# Problem description:
Pull out of the data below the stretch of lines bounded by the one containing "Gel de baño (618, 640)" and the one containing "[Go to last page] (152, 1817)", both bounds included, unchanged.

# Data provided:
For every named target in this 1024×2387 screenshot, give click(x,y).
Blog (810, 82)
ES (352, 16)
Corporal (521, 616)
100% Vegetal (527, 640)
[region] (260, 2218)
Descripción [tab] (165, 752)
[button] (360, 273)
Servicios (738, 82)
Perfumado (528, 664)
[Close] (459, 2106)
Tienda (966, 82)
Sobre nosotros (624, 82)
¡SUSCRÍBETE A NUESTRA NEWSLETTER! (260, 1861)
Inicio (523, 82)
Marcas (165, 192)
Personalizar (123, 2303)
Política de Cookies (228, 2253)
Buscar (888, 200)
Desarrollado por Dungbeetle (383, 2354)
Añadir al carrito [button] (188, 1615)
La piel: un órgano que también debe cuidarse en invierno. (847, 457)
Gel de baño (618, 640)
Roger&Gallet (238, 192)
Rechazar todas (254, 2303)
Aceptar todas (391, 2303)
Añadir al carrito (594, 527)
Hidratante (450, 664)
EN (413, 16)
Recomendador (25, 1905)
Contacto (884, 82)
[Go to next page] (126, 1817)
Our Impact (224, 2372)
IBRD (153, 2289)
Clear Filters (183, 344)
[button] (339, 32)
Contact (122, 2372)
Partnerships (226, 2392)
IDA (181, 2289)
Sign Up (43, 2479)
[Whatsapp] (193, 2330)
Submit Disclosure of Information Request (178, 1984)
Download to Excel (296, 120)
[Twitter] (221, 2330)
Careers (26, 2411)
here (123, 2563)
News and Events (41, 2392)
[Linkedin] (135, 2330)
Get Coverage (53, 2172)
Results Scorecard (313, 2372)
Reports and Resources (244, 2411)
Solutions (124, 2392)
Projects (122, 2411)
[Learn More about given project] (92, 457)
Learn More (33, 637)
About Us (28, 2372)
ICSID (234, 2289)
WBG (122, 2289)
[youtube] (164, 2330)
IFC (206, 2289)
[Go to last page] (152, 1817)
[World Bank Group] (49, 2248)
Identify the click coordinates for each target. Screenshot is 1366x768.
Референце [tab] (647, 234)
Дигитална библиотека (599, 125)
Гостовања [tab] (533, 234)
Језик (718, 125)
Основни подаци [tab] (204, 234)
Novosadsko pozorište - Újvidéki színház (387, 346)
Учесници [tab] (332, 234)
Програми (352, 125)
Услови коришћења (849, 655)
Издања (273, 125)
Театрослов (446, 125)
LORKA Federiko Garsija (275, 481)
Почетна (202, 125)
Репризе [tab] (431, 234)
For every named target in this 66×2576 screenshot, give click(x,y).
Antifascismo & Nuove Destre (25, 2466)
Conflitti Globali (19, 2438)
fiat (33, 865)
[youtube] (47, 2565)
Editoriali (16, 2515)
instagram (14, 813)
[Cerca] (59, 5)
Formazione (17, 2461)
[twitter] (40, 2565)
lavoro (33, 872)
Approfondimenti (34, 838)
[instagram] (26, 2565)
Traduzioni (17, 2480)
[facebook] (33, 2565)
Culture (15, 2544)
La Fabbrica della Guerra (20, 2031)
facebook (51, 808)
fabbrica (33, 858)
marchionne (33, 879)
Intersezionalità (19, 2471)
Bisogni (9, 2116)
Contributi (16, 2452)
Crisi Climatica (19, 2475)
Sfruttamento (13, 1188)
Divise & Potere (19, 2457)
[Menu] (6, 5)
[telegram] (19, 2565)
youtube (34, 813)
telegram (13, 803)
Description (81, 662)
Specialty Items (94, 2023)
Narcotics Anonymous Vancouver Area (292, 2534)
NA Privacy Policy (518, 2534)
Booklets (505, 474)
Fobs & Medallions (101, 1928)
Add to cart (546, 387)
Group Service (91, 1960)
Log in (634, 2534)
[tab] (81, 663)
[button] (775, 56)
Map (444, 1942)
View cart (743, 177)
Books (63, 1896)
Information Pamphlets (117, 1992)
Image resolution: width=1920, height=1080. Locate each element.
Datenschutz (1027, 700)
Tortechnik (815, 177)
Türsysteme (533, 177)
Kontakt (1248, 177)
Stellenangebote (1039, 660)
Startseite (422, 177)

# Exercise output:
Gel de baño (618, 640)
Roger&Gallet (238, 192)
Rechazar todas (254, 2303)
Aceptar todas (391, 2303)
Añadir al carrito (594, 527)
Hidratante (450, 664)
EN (413, 16)
Recomendador (25, 1905)
Contacto (884, 82)
[Go to next page] (126, 1817)
Our Impact (224, 2372)
IBRD (153, 2289)
Clear Filters (183, 344)
[button] (339, 32)
Contact (122, 2372)
Partnerships (226, 2392)
IDA (181, 2289)
Sign Up (43, 2479)
[Whatsapp] (193, 2330)
Submit Disclosure of Information Request (178, 1984)
Download to Excel (296, 120)
[Twitter] (221, 2330)
Careers (26, 2411)
here (123, 2563)
News and Events (41, 2392)
[Linkedin] (135, 2330)
Get Coverage (53, 2172)
Results Scorecard (313, 2372)
Reports and Resources (244, 2411)
Solutions (124, 2392)
Projects (122, 2411)
[Learn More about given project] (92, 457)
Learn More (33, 637)
About Us (28, 2372)
ICSID (234, 2289)
WBG (122, 2289)
[youtube] (164, 2330)
IFC (206, 2289)
[Go to last page] (152, 1817)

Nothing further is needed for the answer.